A working definition of God

June 1, 2010

I’m reading a book written by a woman who is a minister. She says that we spend most of our lives figuring out what belongs in the blank of the following sentence: Nothing is more important than ________. And once we figure out what that is, we have our working definition of God.

y now it’s probably clear that I’m an observer: someone who watches human behavior. Sometimes it’s from a bit of a distance. Or if I’m right in the middle of some drama, my observer self is talking to the audience in an aside: “Can you believe this????”

This is a damn long story and I’m not yet sure what the moral is or if there even is one, so get a cup of coffee or a glass of wine and dig in.

Some people just naturally have a knack for leverage. Others might use a less benign term, but I see it as leverage and I’ve had a close-up view of it more than a few times.

I knew a guy who came to town with nothing. He was well-educated with a number of talents but remained under-employed for a long time. He lived rent-free with someone who had their financial act together, drove a car provided by his lover but always made clear that he was not in love. He was furious when his lover found someone who would love him back and asked the guy to find other living arrangements and his own vehicle.

All I could do was listen to his tale of how he’d been done wrong, because if I’d opened my mouth and said what I felt he wouldn’t have gotten it.

After that there were years of leveraging impermanent but almost free living situations until a stroke of good luck for him (and bad luck for someone else) improved his financial situation and set him on an upward path. As far as I know, he’s still doing well.

A woman I know was laid off and used the severance and her free time to return to school. Family supported her morally and financially.
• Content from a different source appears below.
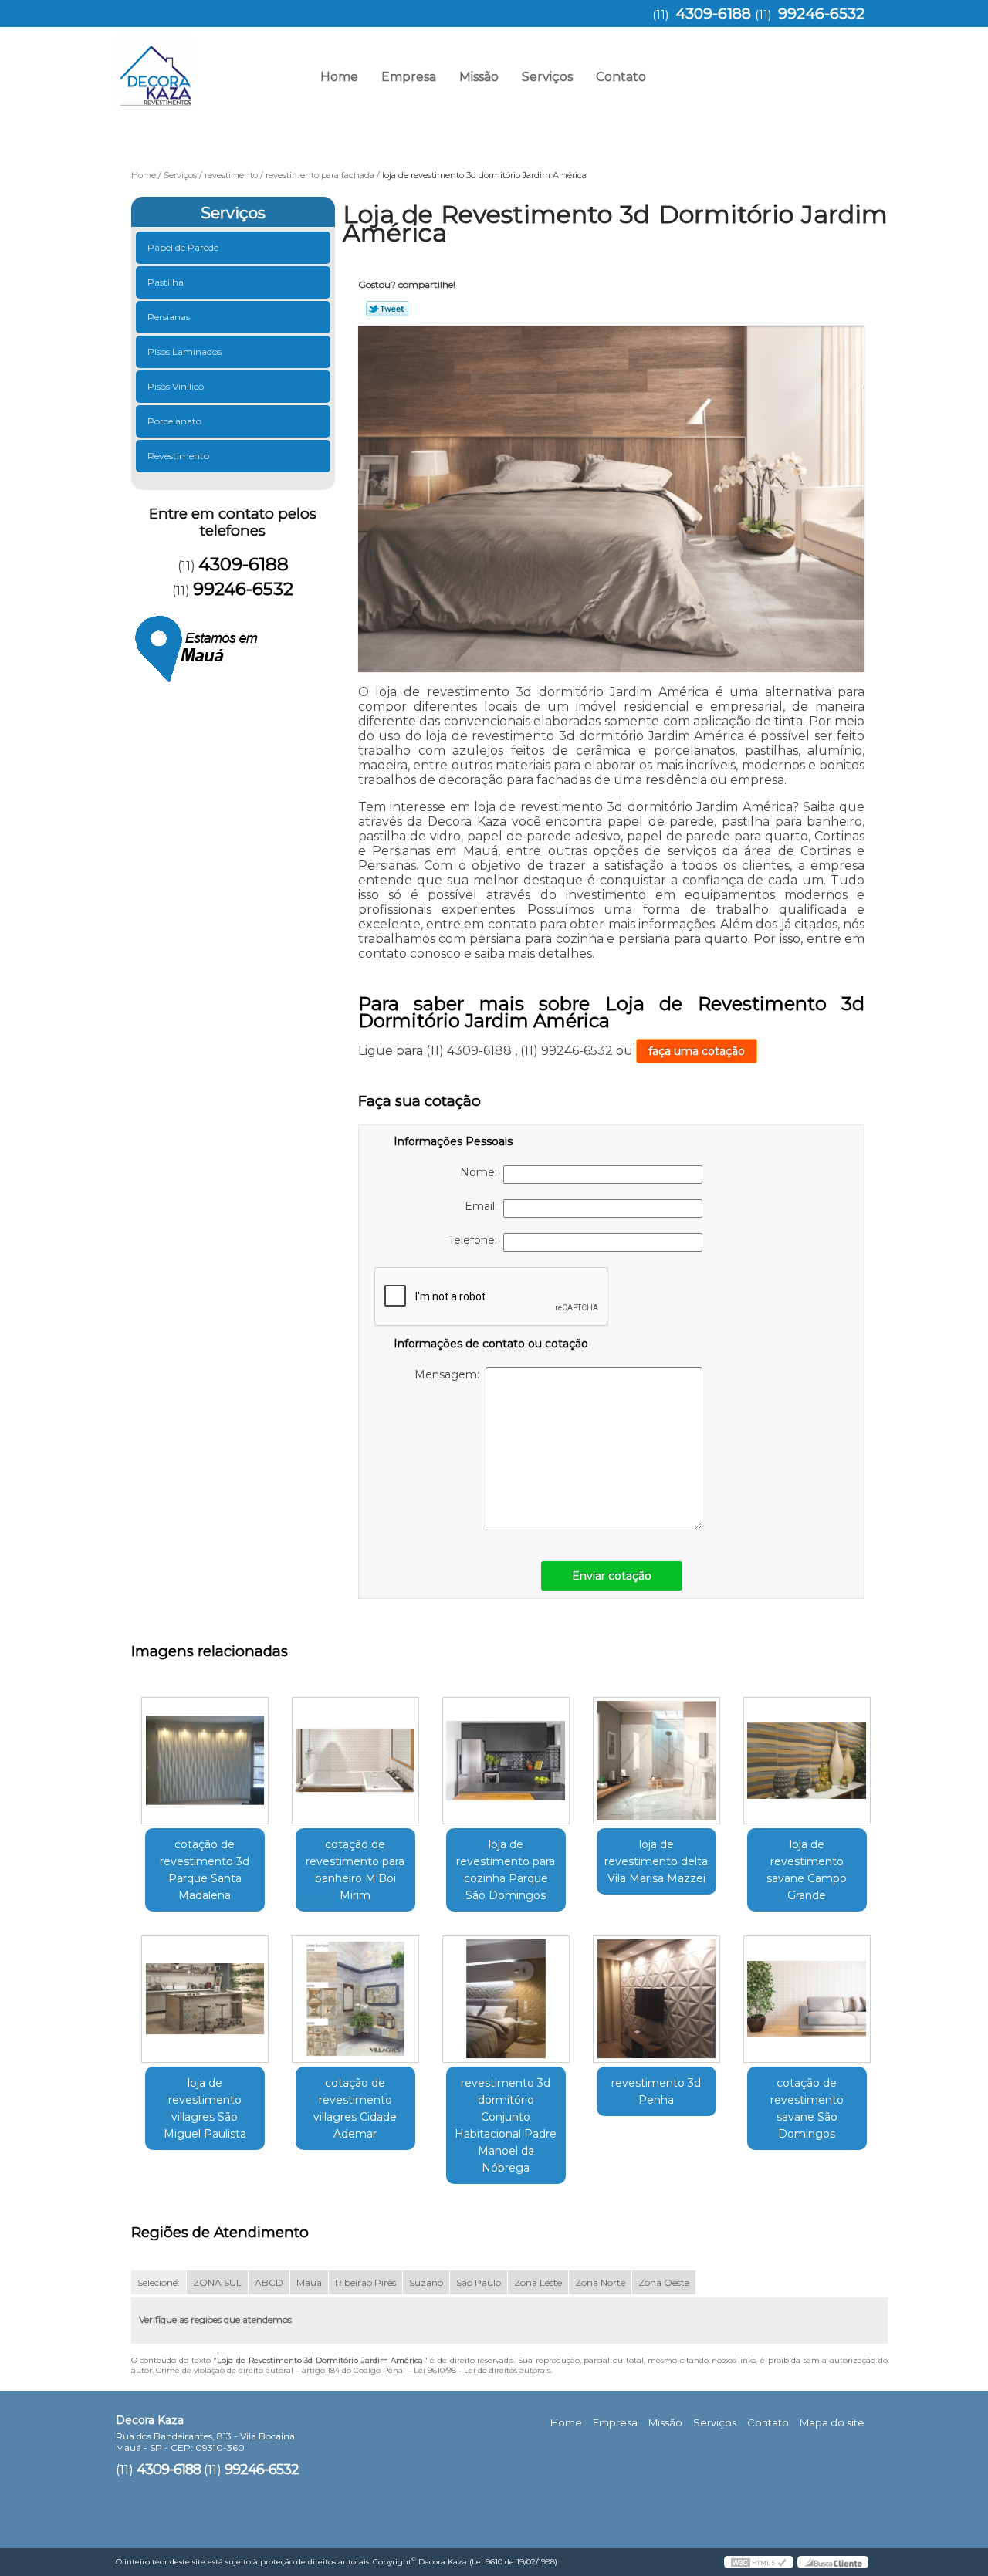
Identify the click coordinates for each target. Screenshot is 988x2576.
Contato (621, 76)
After graduation, she decided not to look for work, but instead to take some time off. After all, her expenses were minimal. Six months later, the economy tanked and she was unable to find a permanent position. After a year or more, her family felt she wasn’t looking hard enough and that they were enabling her. So they ended her discount living situation.
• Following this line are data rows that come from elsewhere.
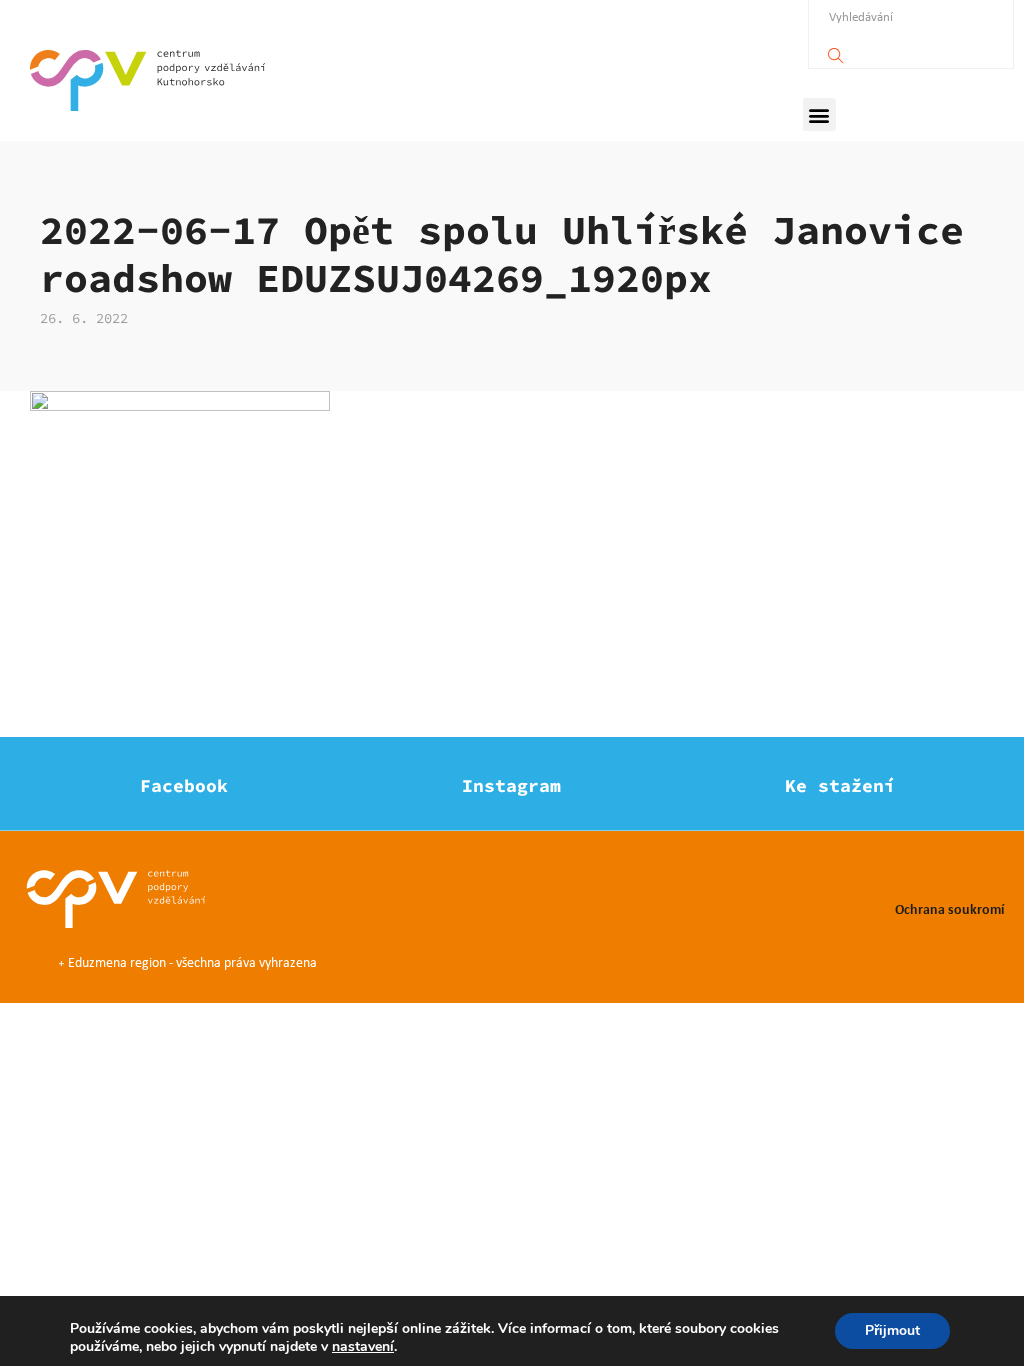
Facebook (184, 785)
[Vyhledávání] (836, 50)
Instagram (511, 785)
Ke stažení (840, 785)
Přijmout (892, 1330)
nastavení (363, 1347)
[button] (819, 114)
Tough love worked. She found –and was let go from– several temporary positions, always finding herself in the middle of drama that her companies felt she had instigated. She may very well have, I don’t know.

She finally found a promising professional position. Drama followed her there, too. When it looked like she was about to get fired she got very ill. So chronically ill she was unable to work again.

Fact was, she never really wanted to work. She wanted to meet a guy who’d take care of her. But that never happened. Still, she got her wish, after all. She was being taken care of. By her company’s disability plan.

However, she was a likable person and made friends easily. Well-off friends. Friends who felt sorry for her. Friends who could treat her to major vacations. Big ones. Although she was unable to get up and go to work, even part-time, she never missed a single vacation. She’s very well-traveled and most of it since she got sick.

On the few occasions when I’ve been too sick to work, I was also too sick to even think of taking off to a foreign country. So people who knew her wondered about her illness. It was only natural to think that she might not be quite as sick as she said she was. On the other hand, it’s hard to pull off a long-term acting job. But hey, motivation can bring out skills we never knew we had. And she definitely was motivated. To not work.

I never did figure out if her illness was real or not. I wanted to believe her, but watching her leverage her friends and family made that difficult.

Leverage. You’ve got to appreciate her skill.

Just after I came to town a good friend was dating a ne’er do well. Charming, nice looking, bright, he just couldn’t get his act together. She was doing pretty well in the high-tech world and so it was her treat when they went out. He never asked. He just “couldn’t afford to….” (fill in the blank) So if she wanted to do anything with him, from a movie to a vacation, she had to pay. She wanted to do things with him, so she paid.

She justified his inability to carry any freight in the relationship as simply a reversal of traditional gender roles. He seemed to feel no self-consciousness about her paying and it didn’t motivate him to find ways to pay her back. You’d think the guy would pick a flower from the yard or something–a gesture of appreciation that he could afford. Nope.

But after a year or two, he was still floundering and she left him. She spent a year or so alone and then met a guy who was willing to share all the aspects of life and is happily married today.

He quickly found another similar relationship. Last I heard he had found yet another. There is apparently no end to women who will enable men like this. And no end to his ability to leverage them. It must be nice to have no sense of responsibility. Or guilt.

So here’s what I think these folks have in common.

1. An extreme sense of self-centeredness
2. A sense of entitlement.
3. A weak conscience
4. A lack of empathy

I don’t believe any of these people set out to use or manipulate their friends. Or to find friends who would enable them. They simply found themselves in situations where good-hearted others would accommodate their deficiencies…. and their sense of entitlement and weak conscience allowed them to leverage those situations as they came up.

I think they pretty much thought, “Well, if they want to do this….” and that was the end of it. Like I said. No conscience.

Our trio has one more thing in common. If they were to complete the sentence that gives them their functional definition of God, it would be this: Nothing is more important than ME.